Secondo lo storico Sergio Romano, Giovanni Giolitti incarnò “lo stile del potere”. La professoressa Filippi documenta che egli coniugò felicemente il rango e i munera di Statista sommo della Nuova Italia con la vita privata, all'insegna del “senso dello Stato”, patrimonio precipuo consegnato dal Vecchio Piemonte al Regno d'Italia. Uno stile sintetizzato nelle formule “venta governè bin” ed “esageroma nen”. Sono i criteri che ispirano la felice narrazione di Giolitti a Bardonecchia proposta anche nella forma di dialogo tra lo Statista e il leopardiano “errante a Bardonecchia”, invitato a sostare e a interrogarsi sul raccoglimento di Giolitti nella pace della conca dominata dal Bramafam: l'orgoglio di “servire lo Stato” senza ostentazione.

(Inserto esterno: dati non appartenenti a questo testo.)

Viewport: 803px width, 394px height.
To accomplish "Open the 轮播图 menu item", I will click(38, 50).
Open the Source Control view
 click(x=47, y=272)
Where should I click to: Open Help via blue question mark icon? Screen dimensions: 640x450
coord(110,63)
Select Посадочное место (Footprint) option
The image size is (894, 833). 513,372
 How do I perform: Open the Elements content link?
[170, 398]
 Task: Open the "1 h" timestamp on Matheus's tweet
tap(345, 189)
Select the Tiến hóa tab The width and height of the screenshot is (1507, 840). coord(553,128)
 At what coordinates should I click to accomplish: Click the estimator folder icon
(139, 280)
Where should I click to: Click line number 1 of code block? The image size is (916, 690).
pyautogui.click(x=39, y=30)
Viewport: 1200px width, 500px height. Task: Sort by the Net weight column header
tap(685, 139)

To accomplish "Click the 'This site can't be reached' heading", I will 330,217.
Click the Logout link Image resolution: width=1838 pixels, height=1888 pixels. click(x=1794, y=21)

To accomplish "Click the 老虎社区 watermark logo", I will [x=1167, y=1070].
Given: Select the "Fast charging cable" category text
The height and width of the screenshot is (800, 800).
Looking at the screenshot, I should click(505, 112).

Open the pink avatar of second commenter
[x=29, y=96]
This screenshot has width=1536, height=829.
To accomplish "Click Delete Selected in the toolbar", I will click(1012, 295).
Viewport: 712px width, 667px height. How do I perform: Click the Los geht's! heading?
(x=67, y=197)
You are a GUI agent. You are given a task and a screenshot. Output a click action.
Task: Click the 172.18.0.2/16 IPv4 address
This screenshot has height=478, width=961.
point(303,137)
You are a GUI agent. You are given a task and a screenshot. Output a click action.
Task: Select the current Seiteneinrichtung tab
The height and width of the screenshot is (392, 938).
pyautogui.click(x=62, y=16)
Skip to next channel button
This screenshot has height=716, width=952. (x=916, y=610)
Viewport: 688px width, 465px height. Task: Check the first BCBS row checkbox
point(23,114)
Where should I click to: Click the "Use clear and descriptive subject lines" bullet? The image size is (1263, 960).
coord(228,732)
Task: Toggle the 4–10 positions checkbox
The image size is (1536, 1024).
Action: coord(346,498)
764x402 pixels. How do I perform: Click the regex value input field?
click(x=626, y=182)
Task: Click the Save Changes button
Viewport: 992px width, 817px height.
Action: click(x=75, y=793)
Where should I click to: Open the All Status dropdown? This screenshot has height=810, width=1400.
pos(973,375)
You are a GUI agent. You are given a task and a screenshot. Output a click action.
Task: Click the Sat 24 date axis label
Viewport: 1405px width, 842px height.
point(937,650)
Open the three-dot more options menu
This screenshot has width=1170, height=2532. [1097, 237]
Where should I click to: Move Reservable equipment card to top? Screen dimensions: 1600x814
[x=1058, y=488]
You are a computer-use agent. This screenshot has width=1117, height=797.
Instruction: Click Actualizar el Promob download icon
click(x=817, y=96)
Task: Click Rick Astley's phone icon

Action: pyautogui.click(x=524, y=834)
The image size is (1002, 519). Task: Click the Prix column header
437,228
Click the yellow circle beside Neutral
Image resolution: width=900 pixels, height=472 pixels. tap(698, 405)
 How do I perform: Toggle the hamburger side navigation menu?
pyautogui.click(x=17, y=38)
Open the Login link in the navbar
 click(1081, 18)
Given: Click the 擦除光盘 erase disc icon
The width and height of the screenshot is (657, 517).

Il Percorso Giolitti , di imminente inaugarzione, e il libro che lo illustra e lo accompagna costituiscono un nuovo e felice modo di esortare alla storia, intrecciando dati documentati e “sentimenti” del visitatore-lettore: un racconto pacato di grande attualità civile mentre la Scuola è in affanno.


Aldo A. MOLA


DIDASCALIA: Giolitti (Mondovì, 27 ottobre 1842-Cavour, 17 luglio 1928). Deputato dal 1882 alla morte, ministro del Tesoro e delle Finanze dal marzo 1889 al dicembre 1890, cinque volte presidente del Consiglio dei ministri e ministro dell'Interno tra il maggio 1892 e il luglio 1921 dette il nome al primo quindicennio del regno di Vittorio Emanuele III. Monarchico liberal-democratico, dette impulso a profonde riforme per consolidare le istituzioni. Cattolico osservante ma senza ostentazione, mirò a superare la diserzione dei cattolici dalle urne politiche.